**** The records ****

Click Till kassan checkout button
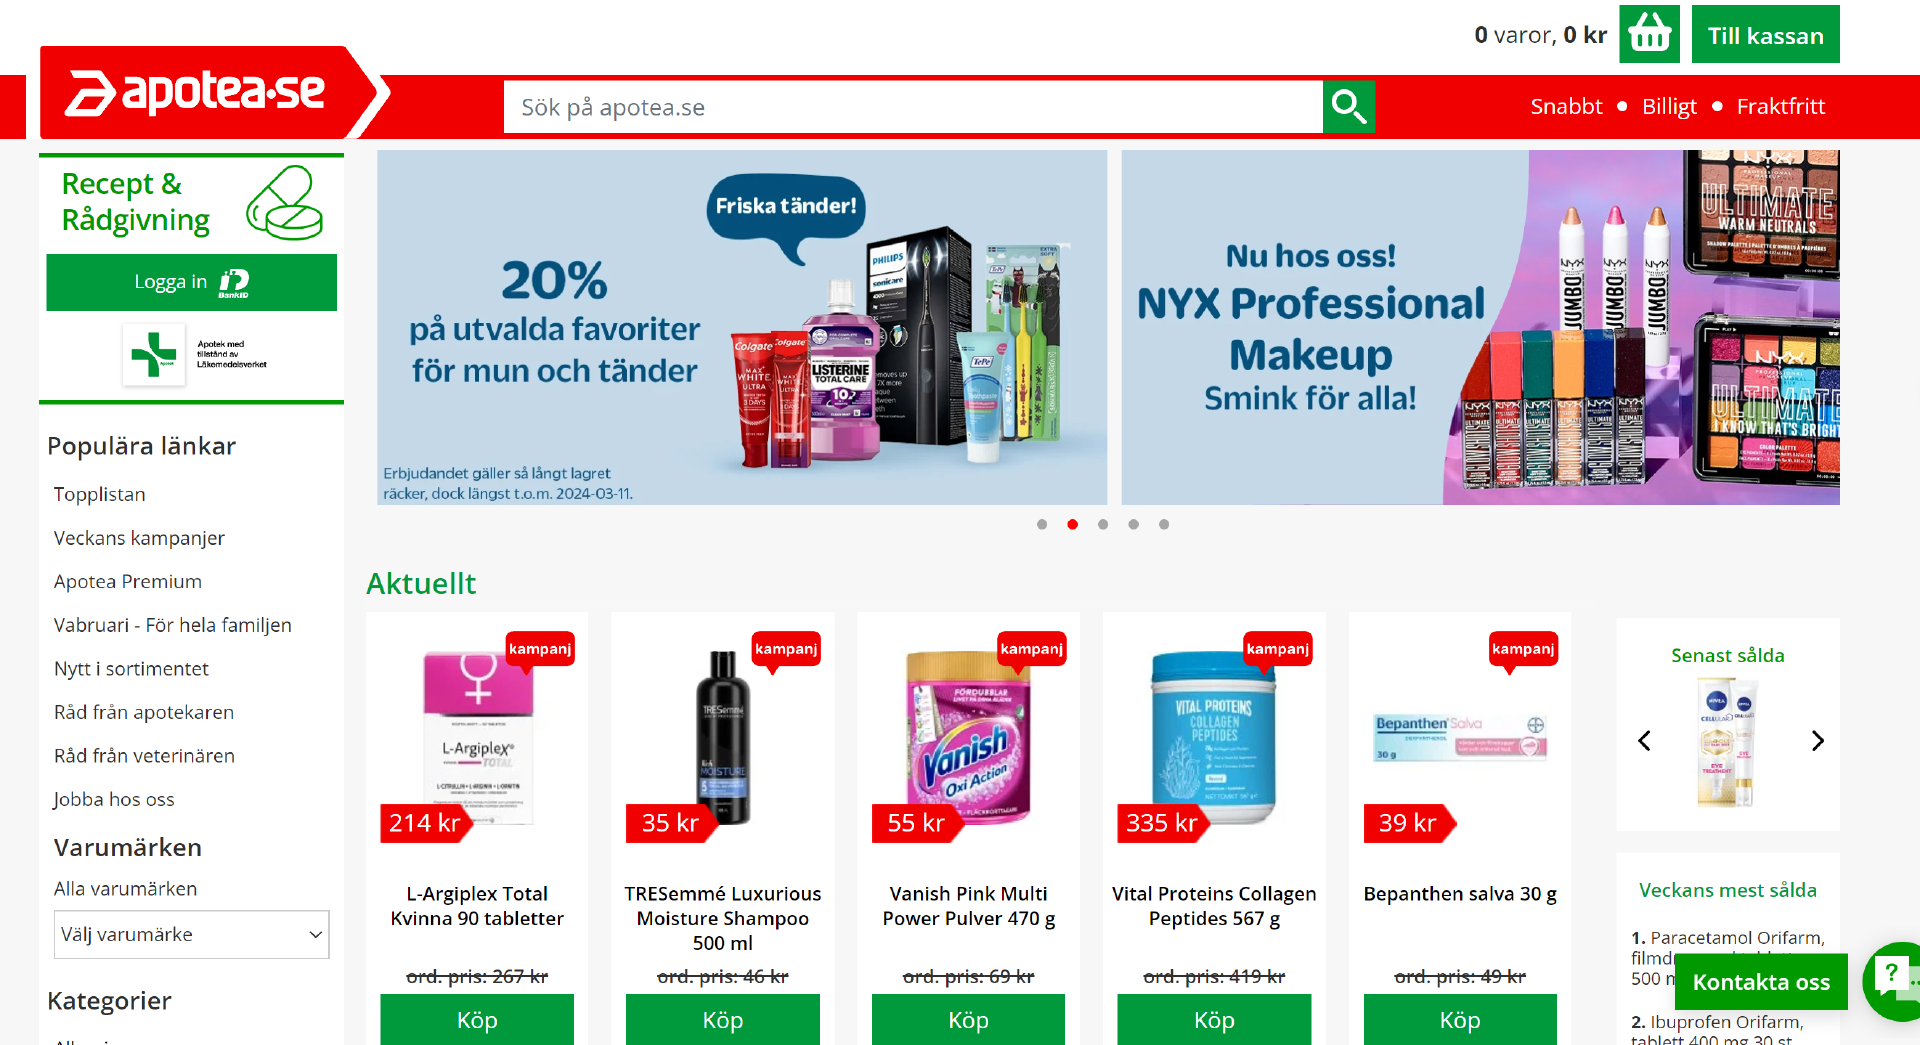 [x=1765, y=35]
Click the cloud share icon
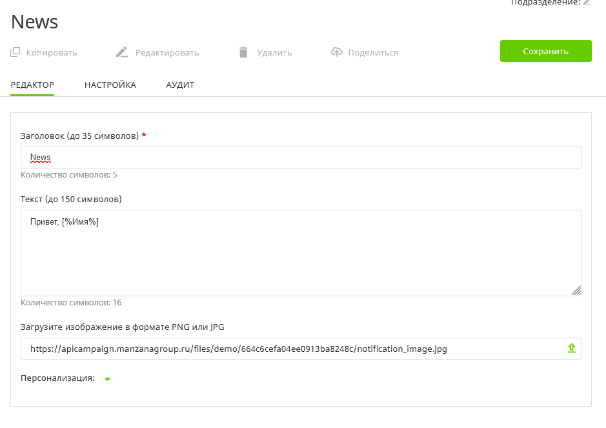 click(337, 52)

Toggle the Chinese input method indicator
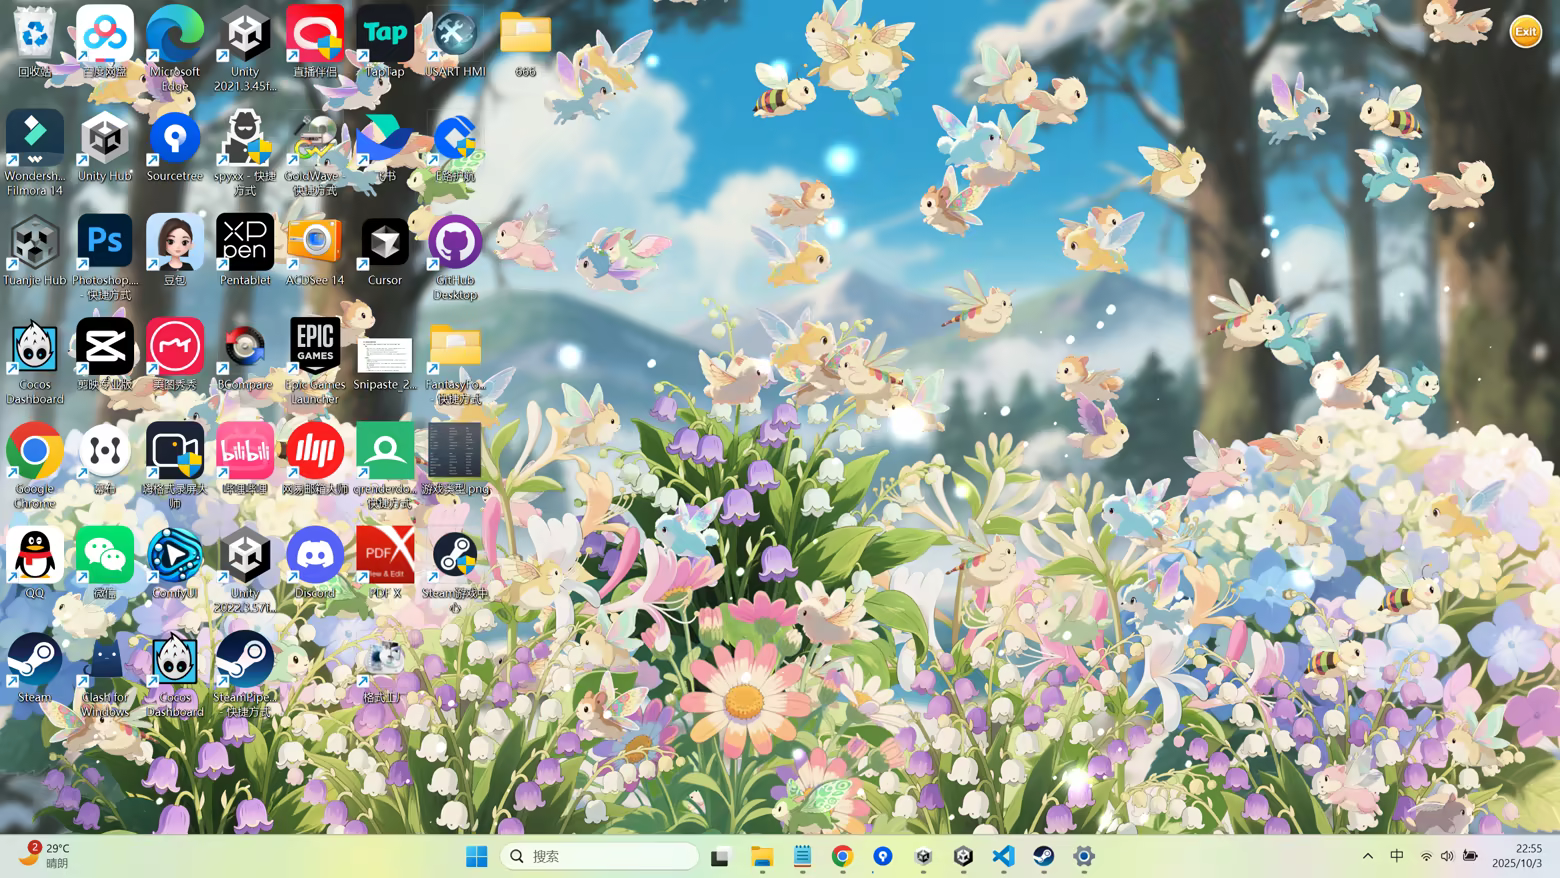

****

== Exercise requirements ==
Copy all the material above exactly, but skip each image.

== Exercise solution ==
Click Till kassan checkout button
 [x=1765, y=35]
Click the cloud share icon
 click(337, 52)

Toggle the Chinese input method indicator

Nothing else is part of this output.